How High (2001, 27 percent / Half Baked (1998, 29 percent): There is a time for peace, there is a time for war and there is a time for a stoner-movie. Critiquing the artistic merits of these two films is equivalent to critiquing the health benefits of a Twinkie. Of course Twinkies are not good for you and of course How High and Half Baked are not great works of art. Yet there are certain instances when you want nothing more than a Twinkie, and there are certain instances when you want nothing more than to watch these fairly low-brow, intermittently funny stoner-flicks. In fact, those instances tend to occur at similar times … The Sandlot (1993, 57 percent): Quick qualifier. The film’s rotten rating listed above is only from the website’s “Top Critics.” The entire community of critics gives this nostalgic tale of baseball, suburbia and hi-top PF Flyers a rating of 61 percent, just high enough to be counted as fresh. I’ve included The Sandlot on the list however, because 61 percent favorability is about 38.9 percentage points too low. If any single movie had to be chosen to define the upbringing of most males on this campus, I would wager The Sandlot would be picked. High jinx and tomfoolery are rampant as young Scotty Smalls must retrieve his stepfather’s prized baseball (signed by some old women named Babe Ruth) away from the neighborhood’s notorious dog. The acting and plot are corny enough to warrant federally subsidies, but any critic (especially you “top critics” out there) who cannot appreciate the unadulterated innocence of this film, needs to take himself less seriously. While a fourth grade sleepover was the optimal time to see the movie, it is still not too late to make up for what you missed. Go see it or you’ll regret it, for-ev-er.
Wet Hot American Summer (2001, 31 percent): The film is the perfect satirical embodiment of life in a Jewish summer sleep-away camp, and while the demographic of viewers who fully appreciate the daily happenings at Jewish sleep-away camp may be limited (though maybe not at Cornell), the absurd script by Michael Showalter and David Wain should hit the funny bones of all persons, regardless of their religions or childhood summer-time activities. Featuring a surprisingly star-studded cast (Amy Poehler, Paul Rudd, Bradley Cooper, the guy from Law and Order: SVU), Wet Hot addresses unserious topics in an unserious way. And the entire story occurs within a single day, adding hilarity to every plotline. The critics who gave this film such a negative rating should find a sense of humor, and probably go fondle some sweaters.
Stepbrothers (2008, 55 percent): The Sun is a family newspaper, so I cannot use words to express all the anger this humble rating stirs up (46 percent for those damn top critics). I guess some movie critics just don’t appreciate the importance of the Catalina wine mixer.
From Justin to Kelly (2003, eight percent): Actually, this one might just be for me.

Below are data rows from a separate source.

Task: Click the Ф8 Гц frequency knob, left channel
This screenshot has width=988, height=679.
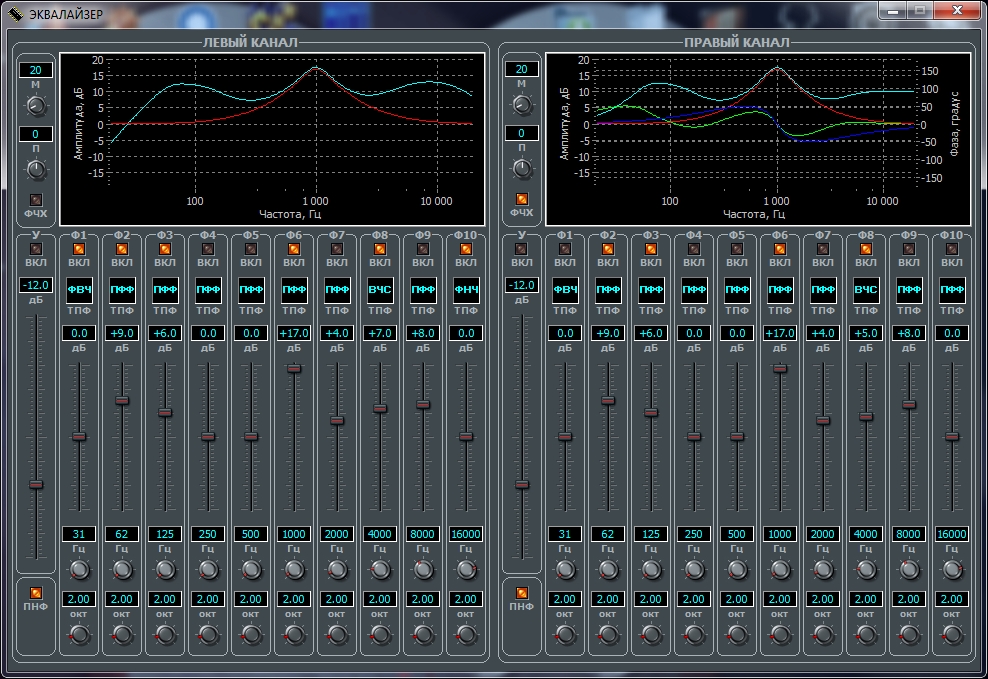Action: [x=380, y=569]
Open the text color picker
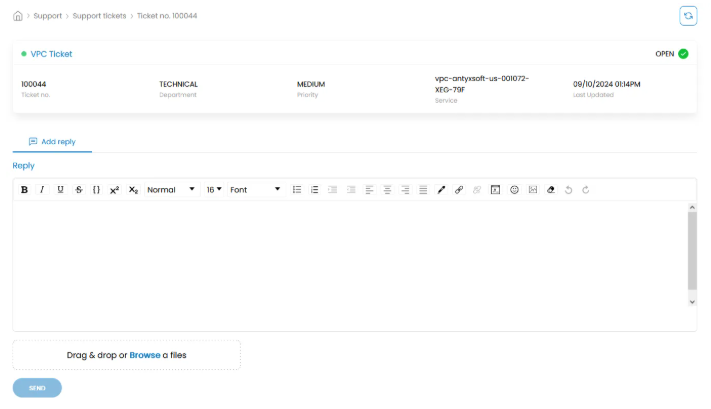This screenshot has height=409, width=711. [x=441, y=190]
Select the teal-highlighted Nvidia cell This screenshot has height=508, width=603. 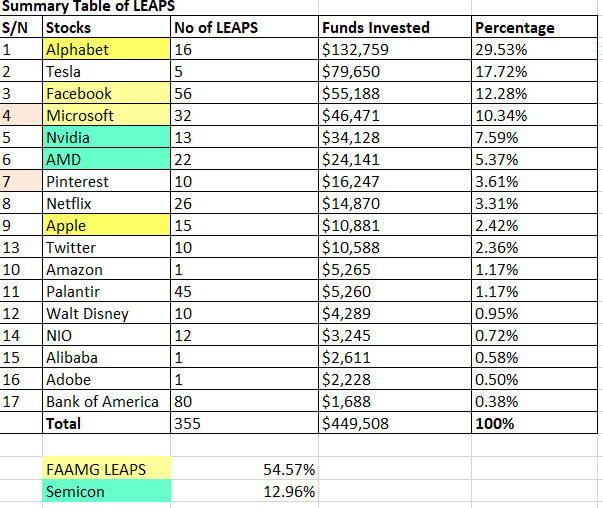point(106,138)
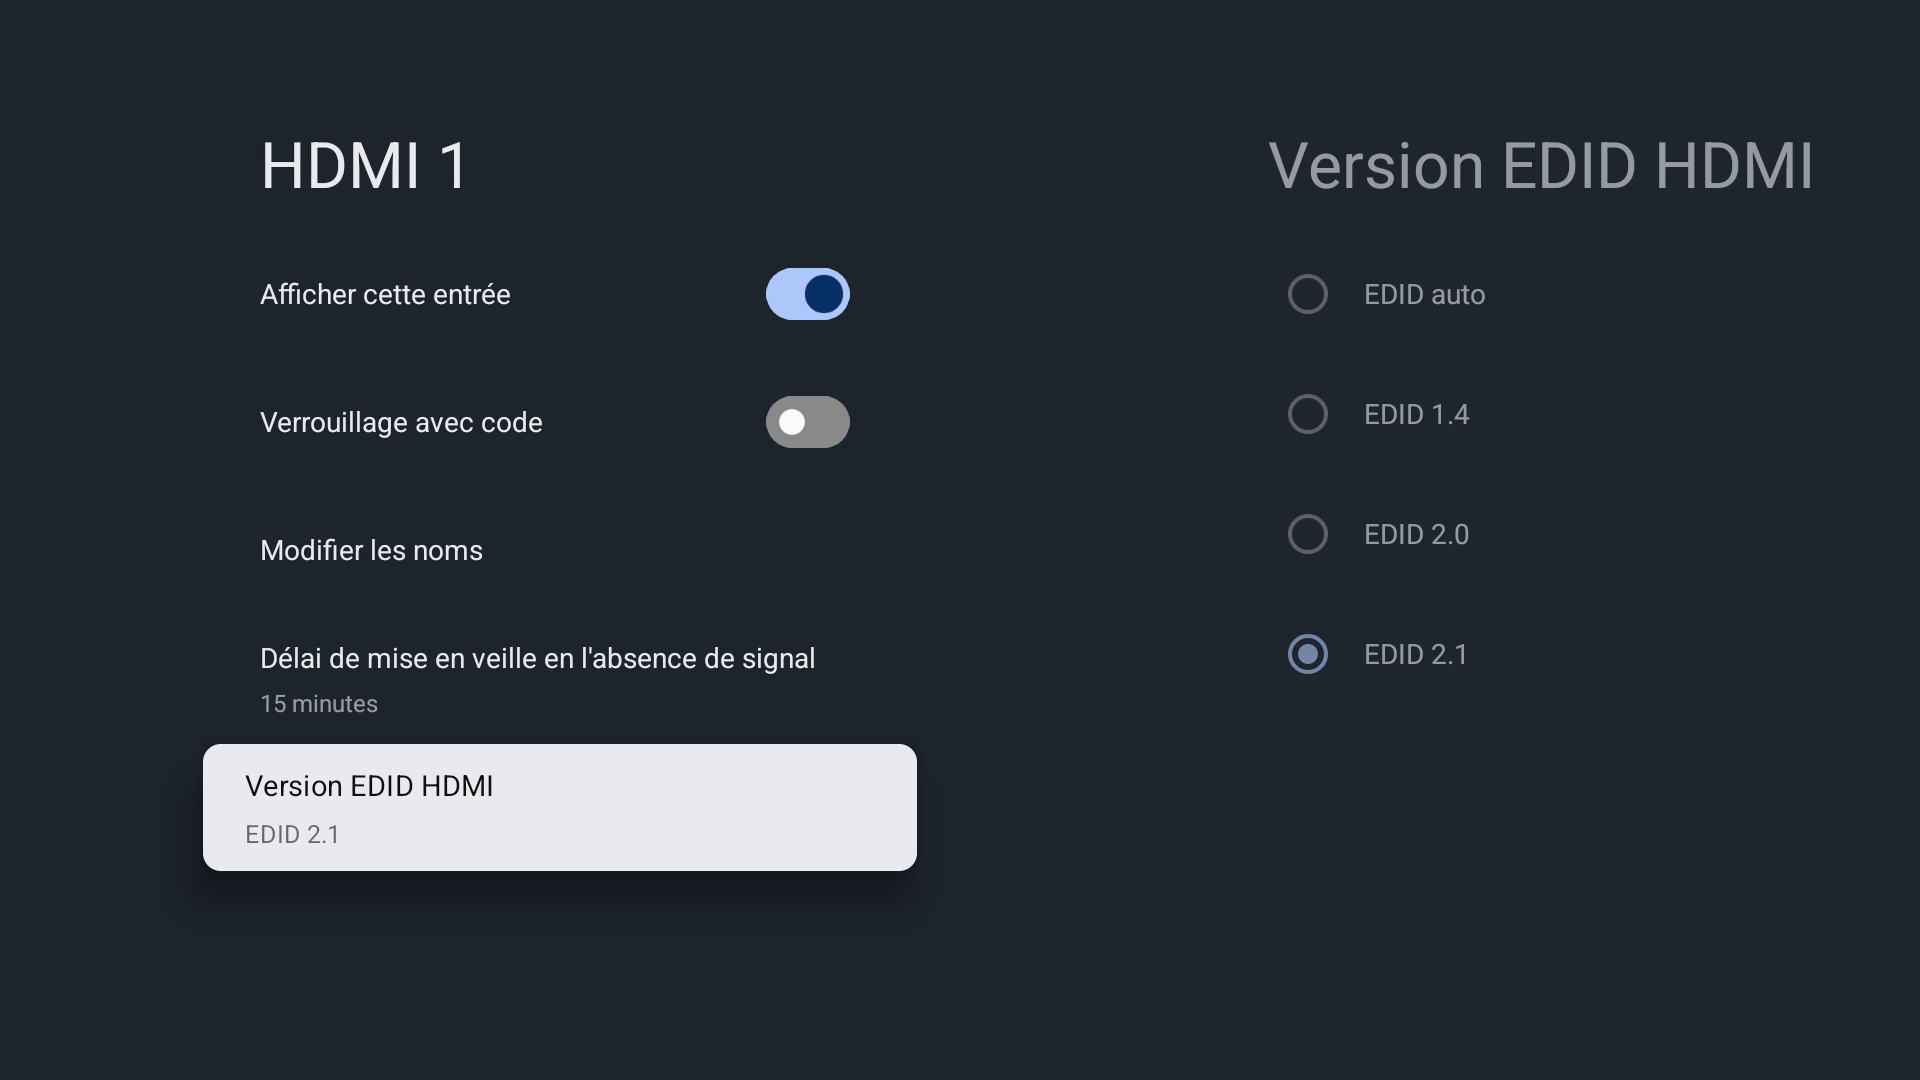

The Notebook (2004, 52 percent): Girls gush, guys roll their eyes, but all-in-all, this movie is quality. Yes, most of the characters are stereotypes, the plot is predicable and the ending is calculated. Yet what separates The Notebook from a fellow sappy Nicholas Sparks adaptation, A Walk to Remember (2002, 27 percent) is The Notebook’s two main actors. Rachel McAdams is an A-lister who can hold her own with the best of them, while Ryan Gosling is hot enough right now to take the GOP nomination (and he’s Canadian). A Walk to Remember features a waning star in Mandy Moore and some guy named Shane West. That’s the difference between the two films and that’s why one deserves its rotten rating while the other does not.